Alcoholism Facts

Alcoholism is a disorder in which a person is dependent on alcohol. Learn more about what alcoholism is, what causes alcoholism, and treatment options for those that suffer from alcohol addiction. Alcohol abuse is very serious, learn the alcoholism facts here.

What Is Alcoholism?

The National Institute on Alcohol Abuse and Alcoholism defines alcoholism as having four symptoms: craving, physical dependence, loss of control, and tolerance as a general description for everyday use. For research purposes, the definition, according to the DSM-IV (Diagnostic and Statistical Manual of Mental Disorders, Fourth Edition) criteria, is meeting three of these criteria for more than a year:

  • tolerance, so that one needs to drink more over time to have the same effects
  • symptoms of withdrawal when drinking stops
  • unintentionally drinking more than intended
  • inability to stop drinking on one’s own
  • excessive time engaged in obtaining, drinking, and recovering from alcohol
  • alcohol-related impairment in work or social life
  • continued use in spite of consequences

Alcoholism is not the same thing as alcohol abuse and has a different DSM-IV definition, which is meeting one or more of these criteria for more than a year:

  • alcohol-caused impairment in roles at work, home, or elsewhere
  • use of alcohol in a hazard-causing way (DUI, for example)
  • alcohol use leading to legal problems
  • alcohol use leading to social or interpersonal problems

Alcoholism is referred to as a disease as well as a disorder. It is chronic, and this means that one doesn’t reach a point at which one is cured: even though a person has not had any alcohol for a long time, a relapse can occur. However, treatments have been discovered that help people stop drinking and refrain from relapsing.

What Causes Alcoholism?

Genes and lifestyle factors both contribute to alcoholism. The lifestyle factors that are most important are stress levels, the availability of alcohol, and one’s friends. In addition, a study published in 2006 found that early use of alcohol, i.e., in the early teens, is a risk factor for alcohol dependence. According to the U.S. Department of Health and Human Services, about a quarter of all children under 18 are exposed either to alcohol abuse or alcohol dependence (i.e., alcoholism), in their families - the relationship between these two facts is not clear.

Treatment of Alcoholism

Alcoholism treatment programs - even medically based ones - are almost universally connected to Alcoholics Anonymous (AA) meetings, also known as a 12-Step program. Alcoholics Anonymous is very effective, but some people have a problem with either the message or the style of the meetings and seek other types of support.

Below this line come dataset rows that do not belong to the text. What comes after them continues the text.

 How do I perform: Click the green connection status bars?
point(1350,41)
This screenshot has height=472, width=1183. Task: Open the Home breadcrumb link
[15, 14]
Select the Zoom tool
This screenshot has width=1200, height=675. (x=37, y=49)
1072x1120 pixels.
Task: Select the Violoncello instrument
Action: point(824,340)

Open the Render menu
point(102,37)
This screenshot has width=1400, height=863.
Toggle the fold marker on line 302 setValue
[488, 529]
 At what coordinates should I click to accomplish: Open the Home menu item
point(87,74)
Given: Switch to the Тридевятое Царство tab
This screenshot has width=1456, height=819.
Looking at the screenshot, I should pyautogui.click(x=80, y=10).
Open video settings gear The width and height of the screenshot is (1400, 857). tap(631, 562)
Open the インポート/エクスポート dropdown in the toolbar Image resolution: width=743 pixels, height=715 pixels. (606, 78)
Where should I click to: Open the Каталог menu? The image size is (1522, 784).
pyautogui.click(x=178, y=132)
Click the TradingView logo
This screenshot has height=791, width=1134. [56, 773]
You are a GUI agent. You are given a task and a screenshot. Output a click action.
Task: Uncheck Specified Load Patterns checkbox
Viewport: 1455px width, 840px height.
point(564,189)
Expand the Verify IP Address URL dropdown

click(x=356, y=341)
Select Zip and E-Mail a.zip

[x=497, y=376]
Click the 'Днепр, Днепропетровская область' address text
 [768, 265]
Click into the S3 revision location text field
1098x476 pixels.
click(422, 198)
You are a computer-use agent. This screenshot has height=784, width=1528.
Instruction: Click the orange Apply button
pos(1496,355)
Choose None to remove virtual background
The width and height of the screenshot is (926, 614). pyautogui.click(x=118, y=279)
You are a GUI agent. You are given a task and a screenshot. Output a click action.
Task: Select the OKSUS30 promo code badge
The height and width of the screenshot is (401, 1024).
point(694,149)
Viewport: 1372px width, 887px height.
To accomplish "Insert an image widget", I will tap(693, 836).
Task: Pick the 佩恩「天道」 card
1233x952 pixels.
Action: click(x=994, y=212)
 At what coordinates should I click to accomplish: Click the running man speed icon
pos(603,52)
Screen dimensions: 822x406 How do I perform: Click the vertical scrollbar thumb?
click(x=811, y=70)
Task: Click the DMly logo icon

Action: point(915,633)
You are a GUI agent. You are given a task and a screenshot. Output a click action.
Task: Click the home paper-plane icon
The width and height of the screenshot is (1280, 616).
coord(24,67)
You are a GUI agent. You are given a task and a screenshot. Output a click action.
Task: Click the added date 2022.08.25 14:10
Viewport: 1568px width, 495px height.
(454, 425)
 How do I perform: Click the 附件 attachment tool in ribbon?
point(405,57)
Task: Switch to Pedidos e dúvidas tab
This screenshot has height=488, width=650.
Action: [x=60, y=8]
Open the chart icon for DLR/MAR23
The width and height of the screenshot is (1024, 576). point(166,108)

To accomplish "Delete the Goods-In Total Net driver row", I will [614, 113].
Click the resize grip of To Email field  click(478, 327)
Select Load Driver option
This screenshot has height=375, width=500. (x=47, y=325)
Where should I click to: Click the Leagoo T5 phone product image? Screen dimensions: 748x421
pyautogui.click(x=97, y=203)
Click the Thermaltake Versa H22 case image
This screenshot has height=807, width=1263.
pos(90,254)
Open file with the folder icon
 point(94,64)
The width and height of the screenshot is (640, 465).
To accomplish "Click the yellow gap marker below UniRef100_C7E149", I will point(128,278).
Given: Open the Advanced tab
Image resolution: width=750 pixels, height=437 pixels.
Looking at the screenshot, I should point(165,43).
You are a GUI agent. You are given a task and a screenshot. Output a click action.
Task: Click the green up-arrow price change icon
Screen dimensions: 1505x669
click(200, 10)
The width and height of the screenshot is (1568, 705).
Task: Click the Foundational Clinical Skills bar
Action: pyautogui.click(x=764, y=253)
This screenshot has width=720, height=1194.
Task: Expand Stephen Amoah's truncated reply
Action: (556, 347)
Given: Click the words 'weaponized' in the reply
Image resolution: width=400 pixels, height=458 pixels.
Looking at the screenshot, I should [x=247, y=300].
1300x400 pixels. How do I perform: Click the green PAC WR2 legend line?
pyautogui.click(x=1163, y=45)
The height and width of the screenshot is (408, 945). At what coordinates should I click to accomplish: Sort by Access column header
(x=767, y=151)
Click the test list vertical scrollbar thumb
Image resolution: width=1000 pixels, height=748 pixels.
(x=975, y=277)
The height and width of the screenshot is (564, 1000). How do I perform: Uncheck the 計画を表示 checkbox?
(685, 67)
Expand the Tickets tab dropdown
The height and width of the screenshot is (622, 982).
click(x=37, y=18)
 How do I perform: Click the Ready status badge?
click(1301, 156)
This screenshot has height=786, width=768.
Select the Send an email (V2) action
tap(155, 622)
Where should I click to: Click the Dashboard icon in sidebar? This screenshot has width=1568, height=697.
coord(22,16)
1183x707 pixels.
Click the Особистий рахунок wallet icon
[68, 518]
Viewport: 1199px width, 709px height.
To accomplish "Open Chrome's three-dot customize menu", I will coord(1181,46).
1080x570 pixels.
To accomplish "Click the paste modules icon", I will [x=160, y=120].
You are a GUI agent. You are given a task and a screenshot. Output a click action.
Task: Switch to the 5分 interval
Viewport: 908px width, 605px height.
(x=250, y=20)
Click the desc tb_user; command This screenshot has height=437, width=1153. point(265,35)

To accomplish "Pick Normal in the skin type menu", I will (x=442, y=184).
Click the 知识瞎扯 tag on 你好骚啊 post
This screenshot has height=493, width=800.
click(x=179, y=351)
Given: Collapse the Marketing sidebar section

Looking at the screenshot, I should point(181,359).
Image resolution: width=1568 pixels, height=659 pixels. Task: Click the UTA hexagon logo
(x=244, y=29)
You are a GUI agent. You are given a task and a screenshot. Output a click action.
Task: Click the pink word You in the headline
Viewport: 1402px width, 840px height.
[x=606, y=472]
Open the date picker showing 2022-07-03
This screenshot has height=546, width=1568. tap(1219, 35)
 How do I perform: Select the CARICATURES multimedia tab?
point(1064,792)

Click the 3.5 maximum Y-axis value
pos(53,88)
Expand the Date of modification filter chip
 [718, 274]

Medications may be used in the course of the treatment of alcoholism. There are several medications with distinct effects that are used to help alcoholics stop drinking and avoid relapse. However, not every person responds to these medications, so they are not universally effective.

  • Antabuse® (disulfiram) is an orally-administered medication that helps an alcoholic avoid a relapse by making people feel sick if they drink alcohol.
  • Depade® or ReVia® (naltrexone) can be administered orally, while Vivitrol®, another form of naltrexone is administered by injection and has longer lasting effects. In either case, it reduces the alcohol cravings of a person who has ceased to drink.
  • Campral® (acamprosate) takes a completely different approach, alleviating problems that make abstinence difficult, like insomnia and anxiety.

There are other drugs to help manage withdrawal symptoms like nausea, sweating, and shakiness. Other drugs being tested include:

  • Baclofen, which may be effective in assisting with abstinence, as well as reducing cravings for and consumption of alcohol.
  • Memantine, which is being explored as a drug to reduce alchol cravings.
  • Topiramate, an anticonvulsant used to prevent epileptic seizures and reduce incidence of migraines, which may also reduce cravings.